Some gay rights groups are urging that New Jersey's hate crime law be used in the case of the Rutgers student who committed suicide after an intimate encounter with another student was shown on the Internet.
The state's hate crime law is among the strictest in the nation, and it works as most of them do. It's not an offense charged on its own. Instead, it's invoked at sentencing to seek a harsher penalty. The criminal charges filed so far in the case — invasion of privacy — would qualify for a hate crime enhancement, say legal experts in the state.
According to the Middlesex County prosecutor, New Jersey's invasion of privacy statutes make it a crime "to collect or view images depicting nudity or sexual contact involving another individual without that person's consent." It's a separate crime to transmit or distribute those images. The penalty can include a prison term of up to five years.
If the hate crime enhancement were applied, it would raise the maximum penalty to 10 years.
Tyler Clementi, 18, jumped off New York City's George Washington Bridge into the Hudson River last week. His body was identified on Thursday after being found in the river a day before.
Clementi's roommate, Dharun Ravi, and fellow Rutgers freshman Molly Wei, both 18, have been charged with invading Clementi's privacy. Prosecutors say that they used a webcam to surreptitiously transmit a live image of Clementi having sex Sept. 19 and that Ravi tried to webcast a second encounter on Sept. 21, the day before Clementi's suicide.
As for possible federal charges, a Justice Department official says that's not likely at this point. The federal hate crime law would not apply, the official says, because it requires proof of an intent to cause violence to the victim.
Steven Goldstein, chairman of New Jersey-based Garden State Equality, said in a statement that his group considers Clementi's death a hate crime.
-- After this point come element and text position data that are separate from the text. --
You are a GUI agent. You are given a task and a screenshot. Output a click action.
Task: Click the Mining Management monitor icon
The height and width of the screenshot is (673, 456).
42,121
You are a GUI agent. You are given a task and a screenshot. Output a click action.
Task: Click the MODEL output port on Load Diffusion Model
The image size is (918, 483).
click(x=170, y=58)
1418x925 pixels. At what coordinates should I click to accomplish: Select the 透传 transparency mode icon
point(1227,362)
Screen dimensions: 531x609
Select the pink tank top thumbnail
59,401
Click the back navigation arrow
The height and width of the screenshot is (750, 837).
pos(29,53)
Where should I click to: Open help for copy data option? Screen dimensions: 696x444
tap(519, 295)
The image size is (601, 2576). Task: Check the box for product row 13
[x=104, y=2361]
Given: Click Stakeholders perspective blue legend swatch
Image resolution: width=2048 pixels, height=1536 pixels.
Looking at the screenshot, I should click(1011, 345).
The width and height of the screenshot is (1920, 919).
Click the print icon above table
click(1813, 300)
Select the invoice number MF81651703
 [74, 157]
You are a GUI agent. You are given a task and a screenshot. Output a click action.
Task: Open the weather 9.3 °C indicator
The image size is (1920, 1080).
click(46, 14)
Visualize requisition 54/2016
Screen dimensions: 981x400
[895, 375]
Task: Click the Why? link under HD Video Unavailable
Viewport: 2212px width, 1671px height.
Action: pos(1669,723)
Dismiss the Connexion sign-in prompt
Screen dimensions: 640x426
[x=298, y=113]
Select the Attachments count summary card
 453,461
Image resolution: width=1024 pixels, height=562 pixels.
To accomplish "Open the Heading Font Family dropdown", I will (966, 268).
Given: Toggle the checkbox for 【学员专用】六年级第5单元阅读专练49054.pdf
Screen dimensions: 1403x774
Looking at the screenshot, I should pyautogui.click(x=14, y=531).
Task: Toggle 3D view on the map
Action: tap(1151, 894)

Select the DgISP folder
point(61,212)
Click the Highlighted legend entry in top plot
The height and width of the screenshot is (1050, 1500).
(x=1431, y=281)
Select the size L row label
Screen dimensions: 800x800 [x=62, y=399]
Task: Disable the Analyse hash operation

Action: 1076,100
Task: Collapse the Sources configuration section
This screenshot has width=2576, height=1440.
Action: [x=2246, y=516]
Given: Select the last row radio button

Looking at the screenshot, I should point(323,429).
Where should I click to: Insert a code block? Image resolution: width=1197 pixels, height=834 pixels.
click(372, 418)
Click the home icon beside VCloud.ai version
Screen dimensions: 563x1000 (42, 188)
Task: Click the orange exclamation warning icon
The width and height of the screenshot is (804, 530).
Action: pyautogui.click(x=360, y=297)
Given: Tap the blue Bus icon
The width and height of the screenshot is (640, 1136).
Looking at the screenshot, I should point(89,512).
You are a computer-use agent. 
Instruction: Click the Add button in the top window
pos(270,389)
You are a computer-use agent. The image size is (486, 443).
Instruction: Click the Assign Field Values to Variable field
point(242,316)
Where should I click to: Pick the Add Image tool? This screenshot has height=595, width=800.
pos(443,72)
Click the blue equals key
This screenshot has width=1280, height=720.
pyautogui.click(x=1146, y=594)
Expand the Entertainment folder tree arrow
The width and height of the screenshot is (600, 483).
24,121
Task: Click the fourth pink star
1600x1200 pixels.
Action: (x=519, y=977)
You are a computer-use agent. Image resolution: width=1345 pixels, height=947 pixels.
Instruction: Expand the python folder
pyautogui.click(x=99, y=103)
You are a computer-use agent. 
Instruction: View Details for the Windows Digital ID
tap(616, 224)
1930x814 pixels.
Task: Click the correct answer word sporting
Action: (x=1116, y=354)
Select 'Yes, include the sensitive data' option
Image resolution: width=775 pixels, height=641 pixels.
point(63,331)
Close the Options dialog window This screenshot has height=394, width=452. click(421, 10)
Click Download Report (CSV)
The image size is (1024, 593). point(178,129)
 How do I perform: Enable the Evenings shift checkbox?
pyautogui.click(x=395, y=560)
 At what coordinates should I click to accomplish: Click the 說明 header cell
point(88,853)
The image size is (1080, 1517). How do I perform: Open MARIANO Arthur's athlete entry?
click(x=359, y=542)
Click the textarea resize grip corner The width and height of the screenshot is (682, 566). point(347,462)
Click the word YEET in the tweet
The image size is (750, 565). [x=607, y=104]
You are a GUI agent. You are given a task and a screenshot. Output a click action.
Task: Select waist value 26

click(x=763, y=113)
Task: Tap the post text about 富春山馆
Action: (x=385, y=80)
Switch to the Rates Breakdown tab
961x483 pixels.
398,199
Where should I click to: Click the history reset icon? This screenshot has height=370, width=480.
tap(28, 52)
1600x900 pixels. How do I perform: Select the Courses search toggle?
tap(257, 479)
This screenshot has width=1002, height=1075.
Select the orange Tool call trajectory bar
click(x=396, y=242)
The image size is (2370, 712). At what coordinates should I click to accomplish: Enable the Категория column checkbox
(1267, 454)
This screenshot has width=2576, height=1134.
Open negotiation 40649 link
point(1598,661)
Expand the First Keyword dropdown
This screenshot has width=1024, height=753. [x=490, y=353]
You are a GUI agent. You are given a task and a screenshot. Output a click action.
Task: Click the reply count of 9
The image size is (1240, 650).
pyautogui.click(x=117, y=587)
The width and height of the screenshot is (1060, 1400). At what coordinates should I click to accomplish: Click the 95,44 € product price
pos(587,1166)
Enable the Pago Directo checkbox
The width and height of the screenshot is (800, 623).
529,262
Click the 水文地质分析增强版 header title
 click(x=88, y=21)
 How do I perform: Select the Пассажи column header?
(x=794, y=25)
"We are heartbroken over the tragic loss of a young man who, by all accounts, was brilliant, talented and kind," Goldstein said. "And we are sickened that anyone in our society, such as the students allegedly responsible for making the surreptitious video, might consider destroying others' lives as a sport."
Former assistant Essex County prosecutor Luanne Peterpaul, who is vice chairwoman of Garden State Equality, said in order to apply the hate crime law prosecutors would need to establish that the defendants were motivated to act because they perceived Clementi as gay. But that can be hard to prove, she said.
Gay rights groups say Clementi's death is the latest example of a long-standing problem: young people who kill themselves because they're bullied about being gay — regardless of whether they are.
In response to Clementi's death and others, the group Parents, Families & Friends of Lesbians and Gays said it would issue a "call to action" on the topic.
Last week, Dan Savage, a columnist at the Seattle weekly newspaper The Stranger, launched the It Gets Better Project, a YouTube channel where gay, lesbian and bisexual adults share the turmoil they experienced when they were younger — and show how their lives have gotten better.